Noel Gallagher chyba nie myślał, co mówi...
Noel Gallagher pojawił się na scenie najsłynniejszego festiwalu w Wielkiej Brytanii 25 czerwca. Tuż po swoim występie przeniósł się na widownię, by podziwiać popisy kolejnych artystów. Rozmawiając z autorem audycji "The Matt Morgan Podcast", opowiadał, że miał problemy, by dostać się w rejon pod sceną, gdzie zazwyczaj znajdują się goście VIP, bo był "zbyt pijany".
Zamiast tego on i jego przyjaciele oglądali koncert z platformy widokowej dla niepełnosprawnych, choć na początku nie zdawali sobie sprawy z jej przeznaczenia. Dostali się tam dzięki specjalnej przepustce Gallaghera, która pozwalała mu wejść gdziekolwiek chciał.
W trakcie wywiadu stwierdził, że gdy był na tej platformie, najchętniej opłaciłby kogoś na wózku inwalidzkim, aby jego syn mógł na nim usiąść i wygodnie oglądać koncert. Nie ukrywał też, że kusiło go, by wzorem samozwańczych uzdrowicieli dotykać siedzących na wózkach w czoło i mówić: "Wstań… Możesz chodzić". Następnie dodał: "Muszę powiedzieć, że ci niepełnosprawni goście mają świetny widok na wszystko".
Słowa Gallaghera nie uszły uwadze brytyjskiej organizacji charytatywnej Scope. Na Twitterze jej przedstawiciele dali wyraz temu, co sądzą o jego relacji.
"Informacje o zachowaniu Noela Gallaghera na Glastonbury były przygnębiające. Ale słuchanie, jak przechwala się swoimi poczynaniami i otwarcie kpi z osób niepełnosprawnych, jest szalenie znieważające. (…) Platformy na imprezach nie są przeznaczone dla uprzywilejowanych gwiazd rocka i ich przyjaciół. Istnieją po to, aby osoby niepełnosprawne mogły cieszyć się muzyką na żywo przy mniejszej liczbie barier" – czytamy we wpisie. Po interwencji Scope temat podchwycili internauci, również potępiając Noela.

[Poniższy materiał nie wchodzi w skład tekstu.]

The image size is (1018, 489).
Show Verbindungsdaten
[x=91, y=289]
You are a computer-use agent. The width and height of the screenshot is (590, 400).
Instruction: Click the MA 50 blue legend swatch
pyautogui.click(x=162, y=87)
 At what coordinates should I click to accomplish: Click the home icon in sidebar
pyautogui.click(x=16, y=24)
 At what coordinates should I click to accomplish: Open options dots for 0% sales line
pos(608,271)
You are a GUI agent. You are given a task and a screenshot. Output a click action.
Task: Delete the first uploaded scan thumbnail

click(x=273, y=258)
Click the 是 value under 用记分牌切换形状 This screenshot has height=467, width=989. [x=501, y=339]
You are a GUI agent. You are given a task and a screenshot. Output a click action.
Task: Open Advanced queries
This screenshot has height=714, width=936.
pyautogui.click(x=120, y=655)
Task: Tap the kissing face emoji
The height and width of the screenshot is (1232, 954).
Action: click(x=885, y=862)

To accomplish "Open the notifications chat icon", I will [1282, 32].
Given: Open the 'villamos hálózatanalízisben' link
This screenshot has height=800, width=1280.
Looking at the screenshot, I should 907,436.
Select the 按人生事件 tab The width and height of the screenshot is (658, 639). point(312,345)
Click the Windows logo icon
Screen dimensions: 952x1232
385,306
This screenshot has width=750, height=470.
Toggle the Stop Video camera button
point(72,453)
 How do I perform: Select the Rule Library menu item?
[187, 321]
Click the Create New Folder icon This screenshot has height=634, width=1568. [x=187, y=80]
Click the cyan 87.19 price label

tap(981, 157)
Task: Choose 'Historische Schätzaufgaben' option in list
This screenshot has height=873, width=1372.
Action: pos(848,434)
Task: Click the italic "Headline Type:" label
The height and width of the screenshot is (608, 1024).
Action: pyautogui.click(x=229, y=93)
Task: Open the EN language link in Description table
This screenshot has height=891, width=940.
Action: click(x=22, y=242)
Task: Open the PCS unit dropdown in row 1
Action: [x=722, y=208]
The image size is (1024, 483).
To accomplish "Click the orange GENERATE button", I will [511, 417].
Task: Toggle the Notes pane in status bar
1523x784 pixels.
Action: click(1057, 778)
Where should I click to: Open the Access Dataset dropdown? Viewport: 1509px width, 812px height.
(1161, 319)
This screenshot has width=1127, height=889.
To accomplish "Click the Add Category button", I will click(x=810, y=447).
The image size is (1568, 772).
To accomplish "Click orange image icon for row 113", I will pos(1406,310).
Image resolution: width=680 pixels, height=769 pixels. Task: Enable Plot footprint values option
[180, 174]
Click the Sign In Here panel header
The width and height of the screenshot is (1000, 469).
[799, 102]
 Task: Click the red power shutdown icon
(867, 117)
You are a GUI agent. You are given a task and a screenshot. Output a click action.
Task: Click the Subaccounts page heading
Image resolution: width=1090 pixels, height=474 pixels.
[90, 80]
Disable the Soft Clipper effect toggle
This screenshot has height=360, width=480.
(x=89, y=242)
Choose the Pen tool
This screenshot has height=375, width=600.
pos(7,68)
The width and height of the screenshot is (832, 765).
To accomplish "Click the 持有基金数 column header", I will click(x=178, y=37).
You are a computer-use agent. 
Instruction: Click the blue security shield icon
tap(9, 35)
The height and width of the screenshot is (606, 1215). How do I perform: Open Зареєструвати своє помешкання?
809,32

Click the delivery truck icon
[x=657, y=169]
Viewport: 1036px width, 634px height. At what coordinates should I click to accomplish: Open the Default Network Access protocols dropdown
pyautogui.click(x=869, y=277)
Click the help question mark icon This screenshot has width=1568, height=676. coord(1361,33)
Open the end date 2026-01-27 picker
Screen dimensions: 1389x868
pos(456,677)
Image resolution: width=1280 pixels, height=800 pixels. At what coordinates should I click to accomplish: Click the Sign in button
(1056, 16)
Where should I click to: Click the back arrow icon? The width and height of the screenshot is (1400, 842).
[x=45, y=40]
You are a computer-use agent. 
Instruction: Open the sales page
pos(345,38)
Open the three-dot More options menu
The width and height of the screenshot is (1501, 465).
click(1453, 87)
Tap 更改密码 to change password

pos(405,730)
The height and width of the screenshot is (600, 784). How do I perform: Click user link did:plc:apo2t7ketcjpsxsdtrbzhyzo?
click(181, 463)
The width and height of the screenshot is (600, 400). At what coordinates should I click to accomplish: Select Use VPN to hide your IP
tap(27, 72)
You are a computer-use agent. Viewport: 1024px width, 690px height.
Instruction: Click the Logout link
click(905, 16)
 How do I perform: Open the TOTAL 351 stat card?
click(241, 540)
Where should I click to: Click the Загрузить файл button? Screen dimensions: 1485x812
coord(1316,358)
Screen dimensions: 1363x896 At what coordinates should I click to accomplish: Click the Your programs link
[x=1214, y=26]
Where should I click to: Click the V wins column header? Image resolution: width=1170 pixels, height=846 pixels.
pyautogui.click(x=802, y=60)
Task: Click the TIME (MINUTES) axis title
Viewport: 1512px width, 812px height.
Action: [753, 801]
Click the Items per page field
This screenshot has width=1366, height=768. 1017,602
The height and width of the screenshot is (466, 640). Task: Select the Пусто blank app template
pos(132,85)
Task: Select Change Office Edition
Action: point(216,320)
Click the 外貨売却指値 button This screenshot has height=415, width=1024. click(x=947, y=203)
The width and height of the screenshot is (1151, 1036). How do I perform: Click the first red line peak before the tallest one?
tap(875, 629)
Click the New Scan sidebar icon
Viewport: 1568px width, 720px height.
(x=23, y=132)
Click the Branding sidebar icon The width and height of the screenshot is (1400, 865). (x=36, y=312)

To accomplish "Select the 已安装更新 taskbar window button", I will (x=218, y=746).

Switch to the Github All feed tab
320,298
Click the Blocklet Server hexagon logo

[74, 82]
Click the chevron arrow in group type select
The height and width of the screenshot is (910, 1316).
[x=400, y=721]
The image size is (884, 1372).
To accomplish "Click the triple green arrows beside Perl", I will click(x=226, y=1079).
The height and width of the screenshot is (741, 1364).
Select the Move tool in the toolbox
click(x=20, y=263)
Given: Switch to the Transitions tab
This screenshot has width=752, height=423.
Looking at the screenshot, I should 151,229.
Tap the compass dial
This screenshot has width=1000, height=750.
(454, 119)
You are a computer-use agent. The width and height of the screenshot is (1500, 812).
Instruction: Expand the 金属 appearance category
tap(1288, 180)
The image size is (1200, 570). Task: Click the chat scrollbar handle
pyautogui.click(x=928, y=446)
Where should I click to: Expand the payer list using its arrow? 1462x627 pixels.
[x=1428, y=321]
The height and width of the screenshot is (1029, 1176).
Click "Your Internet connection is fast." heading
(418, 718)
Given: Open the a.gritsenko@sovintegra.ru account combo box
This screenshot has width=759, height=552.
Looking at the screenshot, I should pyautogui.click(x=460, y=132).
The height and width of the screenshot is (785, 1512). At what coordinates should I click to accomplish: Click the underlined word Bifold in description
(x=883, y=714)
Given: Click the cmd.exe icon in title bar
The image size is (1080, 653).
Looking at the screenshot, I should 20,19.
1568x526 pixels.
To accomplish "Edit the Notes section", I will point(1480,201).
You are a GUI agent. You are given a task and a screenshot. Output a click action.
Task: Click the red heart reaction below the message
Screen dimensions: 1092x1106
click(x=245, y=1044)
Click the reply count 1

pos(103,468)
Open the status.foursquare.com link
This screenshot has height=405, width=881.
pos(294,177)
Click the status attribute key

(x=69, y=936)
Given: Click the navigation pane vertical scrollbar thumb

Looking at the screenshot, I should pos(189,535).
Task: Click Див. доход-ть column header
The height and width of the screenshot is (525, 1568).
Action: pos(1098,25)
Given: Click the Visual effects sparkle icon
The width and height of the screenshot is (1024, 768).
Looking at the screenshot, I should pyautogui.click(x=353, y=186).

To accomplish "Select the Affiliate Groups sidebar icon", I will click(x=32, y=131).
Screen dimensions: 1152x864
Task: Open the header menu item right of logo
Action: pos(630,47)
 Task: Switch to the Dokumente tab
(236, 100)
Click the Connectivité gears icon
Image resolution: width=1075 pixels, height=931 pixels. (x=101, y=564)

55-latek nie posypał sobie jeszcze głowy popiołem. Za to głos zabrał jego młodszy brat Liam, z którym Noel tworzył kiedyś zespół Oasis – obaj od lat są na wojennej ścieżce.
"Chciałbym przeprosić w imieniu mojej rodziny za ostatnie uwagi pewnego chłopczyka na temat osób z niepełnosprawnościami. Przepraszam, nie wszyscy jesteśmy popier******" – napisał Liam dosadnie na Instagramie.